I found a meaningful slogan for my work attitude that has followed me since my first coding job: Think then code.
In April 2020, I read a tweet from Guillermo Rauch, where he answered this question: Describe software engineering in three words or less. His answer was, “Think then code.”
Honestly, I never had a plan in mind for my career. Luckily for me, my parents recognized the potential of working in the software industry. They pushed me to take an apprenticeship and, afterward, to continue by studying computer science.
I can still remember my first day at university and the welcome speech that the faculty director gave us. He directly took all our excitement away by saying that we were not going to learn game programming. At first, people started leaving the room. He continued, however, and said something that still sticks with me and is an essential part of my career: “The most important thing that we try to teach you is the ability to understand problems and solve them on your own.”
Core skill: The ability to understand problems and solve them on your own.
I didn’t give it much importance back then, but in retrospect, it is a skill that gives you superpowers. Everything in our industry develops and changes so fast that you need to understand the core of a problem and find an appropriate solution.
With many years in the industry, I have realized that this skill is one of my biggest strengths. I understand business and technical problems and find technological solutions to build successful products.
In my late teens, I noticed a few people in my hometown area who tried to start small businesses. I cannot remember much about them anymore, but I can remember how I was electrified by the idea of building my own business.
Back then, my best friend and I had the glorious idea of designing, producing, and selling T-shirts online.

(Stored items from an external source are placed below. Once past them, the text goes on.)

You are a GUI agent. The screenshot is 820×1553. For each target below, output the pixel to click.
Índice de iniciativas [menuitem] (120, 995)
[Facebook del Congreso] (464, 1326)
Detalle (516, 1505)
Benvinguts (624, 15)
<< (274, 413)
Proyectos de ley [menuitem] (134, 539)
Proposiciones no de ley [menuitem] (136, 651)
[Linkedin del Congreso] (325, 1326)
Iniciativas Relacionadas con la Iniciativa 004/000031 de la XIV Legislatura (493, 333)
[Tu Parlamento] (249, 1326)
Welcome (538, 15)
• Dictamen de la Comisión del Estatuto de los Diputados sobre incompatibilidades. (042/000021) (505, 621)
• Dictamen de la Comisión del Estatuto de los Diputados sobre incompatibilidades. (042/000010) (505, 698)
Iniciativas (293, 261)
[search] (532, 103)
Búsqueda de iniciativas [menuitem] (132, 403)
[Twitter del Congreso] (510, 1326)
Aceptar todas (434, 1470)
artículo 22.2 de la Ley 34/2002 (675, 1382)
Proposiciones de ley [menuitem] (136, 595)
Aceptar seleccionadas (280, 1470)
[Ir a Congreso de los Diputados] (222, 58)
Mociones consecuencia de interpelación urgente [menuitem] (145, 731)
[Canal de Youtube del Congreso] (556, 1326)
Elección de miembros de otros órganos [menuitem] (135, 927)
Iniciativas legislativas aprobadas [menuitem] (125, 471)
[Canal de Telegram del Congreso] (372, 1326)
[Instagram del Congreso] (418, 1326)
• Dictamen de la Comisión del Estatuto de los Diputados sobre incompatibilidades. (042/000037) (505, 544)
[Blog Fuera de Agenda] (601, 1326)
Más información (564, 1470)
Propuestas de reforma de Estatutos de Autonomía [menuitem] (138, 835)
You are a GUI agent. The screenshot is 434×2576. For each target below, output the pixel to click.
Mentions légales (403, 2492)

We registered our business and trademarks, full of enthusiasm. We borrowed money from our parents, ordered hundreds of T-shirts, and built an online shop. Needless to say, we failed. We did everything wrong that we could do wrong. Despite that, it was a fantastic time, and I enjoyed the whole journey a lot.
My driver and motivation: Building, fighting, overcoming obstacles, having a common goal, and working with other passionate people.
Years later, I realized that the excitement did not come from starting or owning a business. It was the process of building, fighting, overcoming obstacles, having a common goal, and working with other passionate people.
Those attributes are still my main drivers and motivation.